Personal favourite is number 6, shows how much power the bikes have


----------



## KabeXTi (Jun 26, 2008)

#4 kicks ass!  Nice shots!


----------



## Bevel Heaven (Jun 26, 2008)

Thanks Guys.  Monday it was tricky lighting wise as the AM was foggy and very cold.  Then the fog kinda went away but it stayed cold, then it was just harsh sun the rest of the day, had a jacket on all day.


----------



## Dmitri (Jun 27, 2008)

Very nice!

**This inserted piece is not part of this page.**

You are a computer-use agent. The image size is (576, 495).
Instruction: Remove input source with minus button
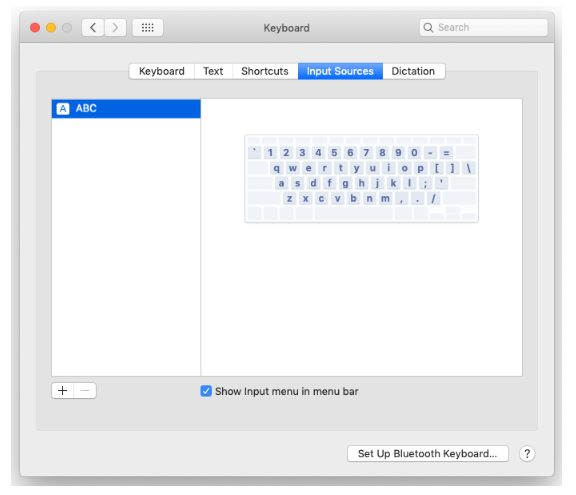85,390
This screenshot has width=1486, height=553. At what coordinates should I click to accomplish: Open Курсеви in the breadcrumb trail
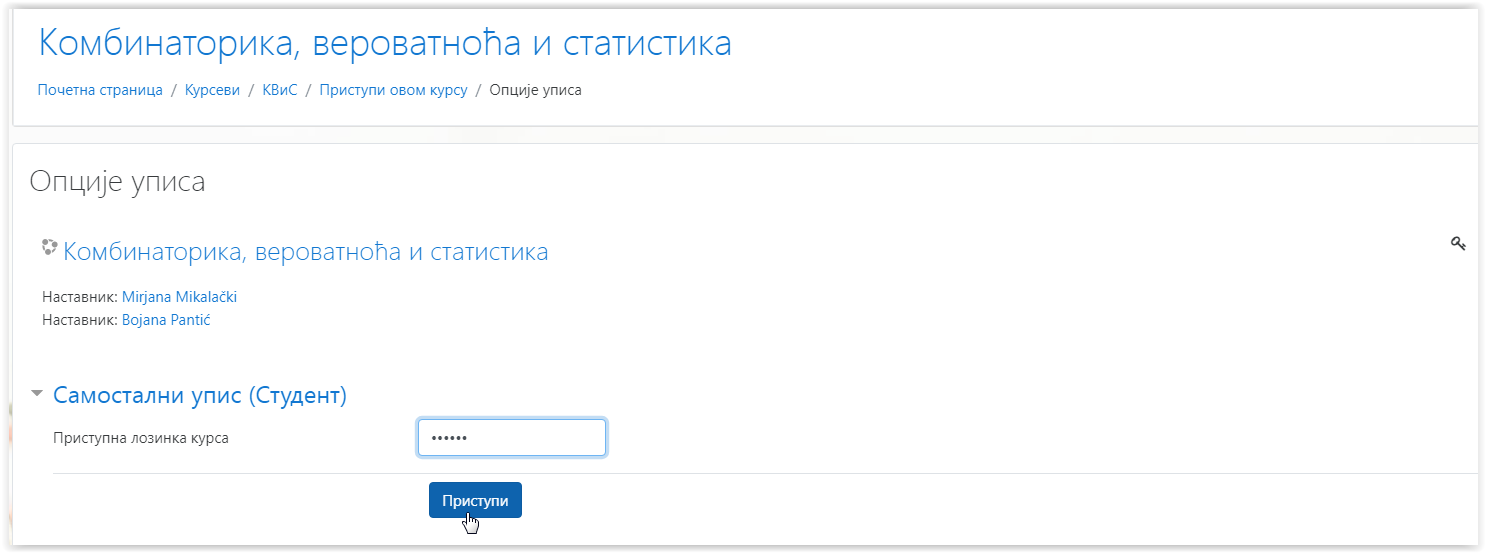click(212, 90)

I like #4, 5 and 8 best but they are all very well done :mrgreen:


----------



## nynfortoo (Jun 27, 2008)

Great job - you did very well, and man, I love bikes.

I don't have any strong favourites out of the bunch - I think they're all great but 4 & 6 stand out slightly from the rest.

Great work.


----------



## Tennessee Landscape (Jun 27, 2008)

It was always my dream to come race Laguna Seca.  Too bad my racing days are over, and 4 wheels to 2..

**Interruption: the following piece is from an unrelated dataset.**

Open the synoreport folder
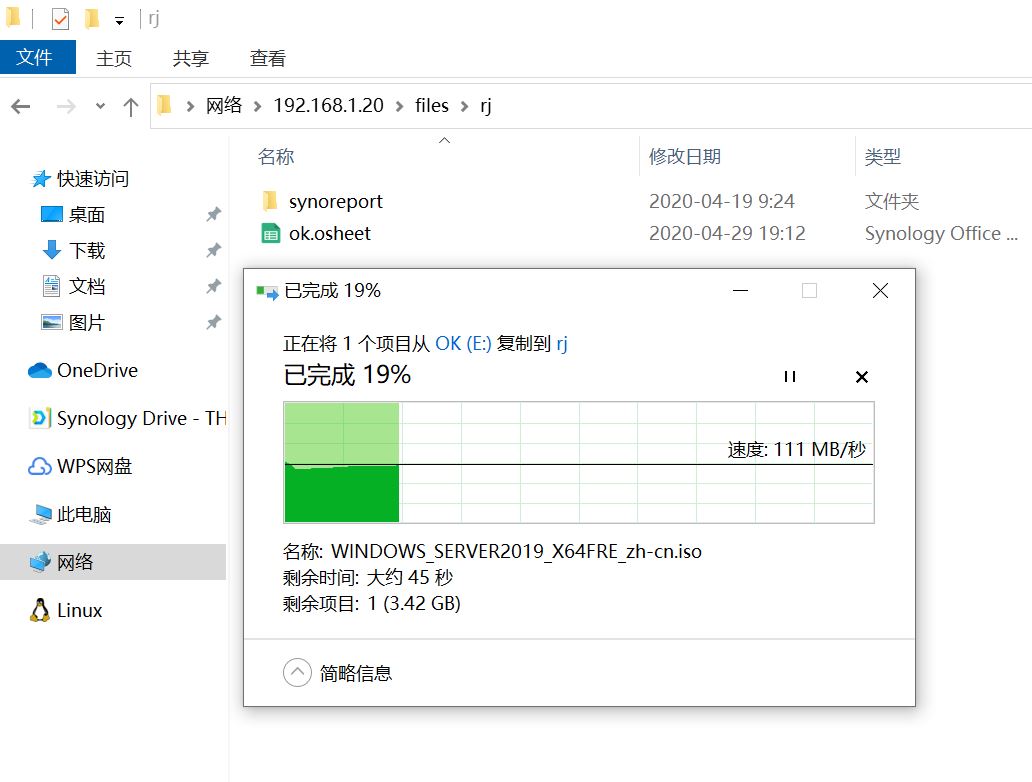1032x782 pixels. pyautogui.click(x=335, y=201)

Nice pics though, good color

Where were you on the track?  one sport or did you move around a bit.  

My favorite spot is the downhill s curve right after topping the hill at about 180


----------



## Doc Wiseman (Jun 27, 2008)

Very Noce Stuff there, bikes are so tough to shoot. You captured them quite nicely.

Doc


----------



## Bevel Heaven (Jul 1, 2008)

A few more.......


----------



## Senor Hound (Jul 1, 2008)

These are cool.  I don't know hardly anything about photoshop.  Can you tell me how you got the pavement behind the cyclist to be so smooth and only one color?  I've seen this effect in many photos.

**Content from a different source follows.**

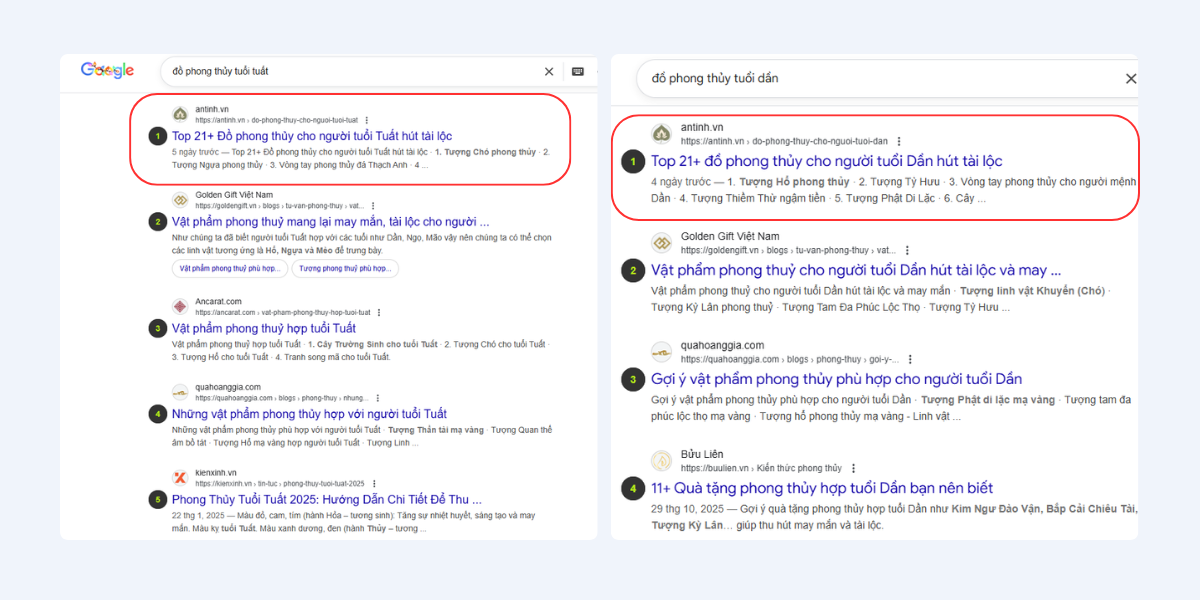Clear the "tuổi tuất" search query
This screenshot has height=600, width=1200.
pos(549,71)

BTW, I HATE Laguna Seca.   I had this game, Gran Turismo 3...  And there was this challenge to make it around the track in a Viper within a certain time, and I could NEVER do it!  That corkscrew... it gave me nightmares *shivers*


----------



## Bevel Heaven (Jul 1, 2008)

I didn;t 'photoshop' the pavement.  That is how it is, and I used a fairly slow shudderspeed on most of these which blurred everything that isn;t the bike/rider.......  BTW these images on the 2nd post have not been touched with any photo editing except to resize and add my name.  They are straight out of the camera.  The first post I screwed around with levels a bit on those photos, a couple are over saturated and need to be tweaked again.


----------



## Senor Hound (Jul 1, 2008)

Oh.  Boy, you can tell I'm a beginner!  Maybe its because its a racetrack.  I'm sure they keep their pavement quite nice (probably repaved ever few years if not sooner).

Thank you for answering me, and so quickly!  That place still upsets me, and I haven't played that game in 5 years.  GRRRRR...


----------



## Lazy O (Jul 4, 2008)

Great pictures. :thumbup:


----------



## mmcduffie1 (Jul 6, 2008)

I like em. Nice Shots


----------